We studied five patients with focal epilepsy who had ECoG electrodes implanted subdurally for clinical purposes (Table 1). We focused on regions that did not show pathological activity. Guided by intrinsic network anatomy from functional neuroimaging in healthy populations (Power et al., 2011; Yeo et al., 2011), we identified multisite electrode coverage within the anatomical boundaries of networks of interest using the same individuals' fMRI data (Fig. 1A,C,D). We focused on patients who had multisite recordings within two major, predefined nodes of at least one of the DMN, DAN, or FPCN. Thus, recordings were anatomically matched across individuals within each given network.

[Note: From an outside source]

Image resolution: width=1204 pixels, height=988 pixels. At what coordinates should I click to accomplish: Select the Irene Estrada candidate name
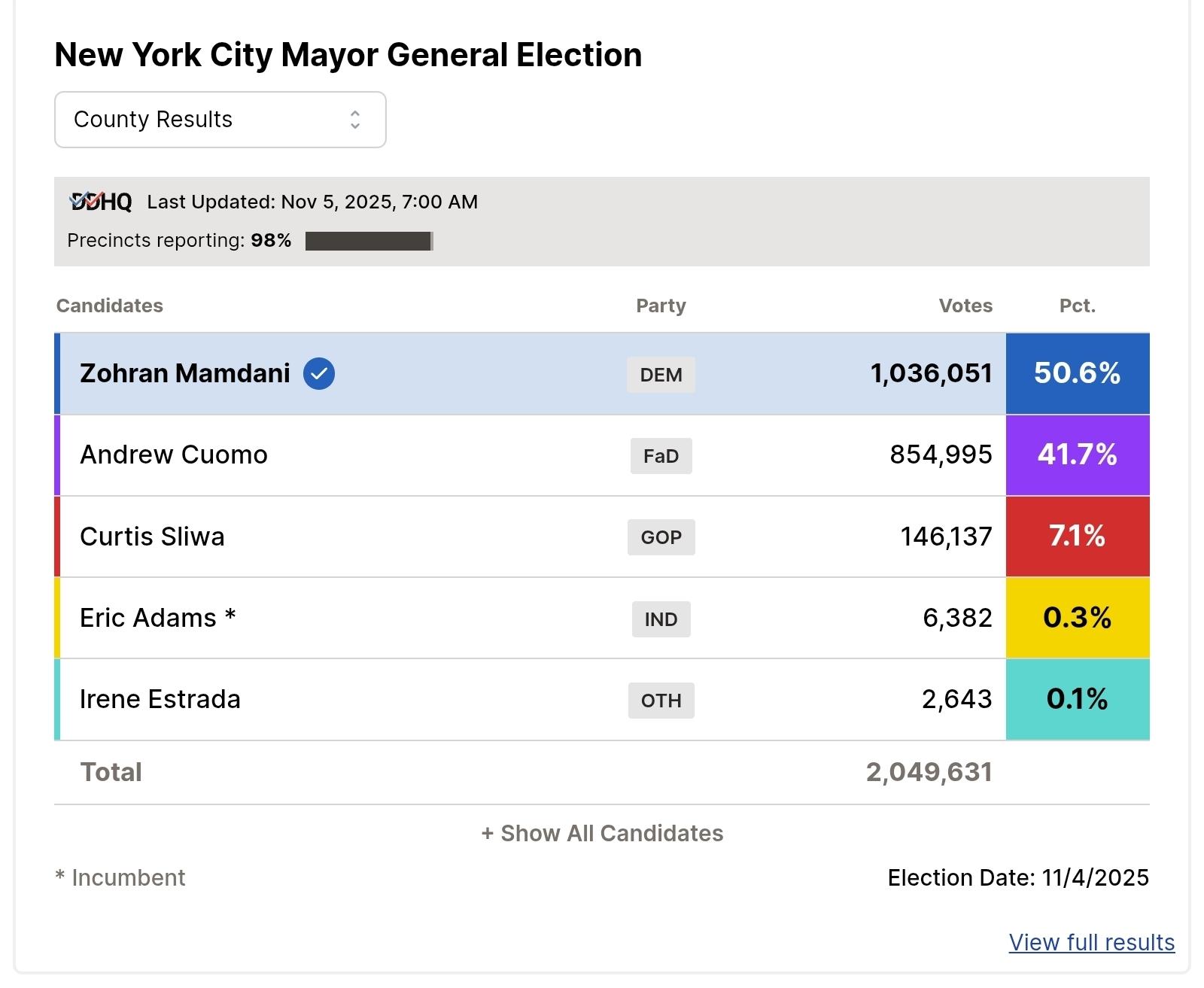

Three subjects (S1–S3) had multisite recordings within the medial prefrontal cortex (mPFC) and posteromedial cortex (PMC), known to be the core nodes within the DMN (Raichle et al., 2001; Greicius et al., 2003; Andrews-Hanna et al., 2010). Two subjects (S3, S4) had simultaneous coverage within the frontal eye fields (FEF) and superior parietal lobule (SPL), key regions within the DAN (Corbetta and Shulman, 2002; Fox et al., 2006). Two subjects (S3, S5) had coverage within the dorsolateral prefrontal cortex (dlPFC) and anterior inferior parietal lobule (aIPL), known to comprise the frontoparietal control network (Seeley et al., 2007; Vincent et al., 2008).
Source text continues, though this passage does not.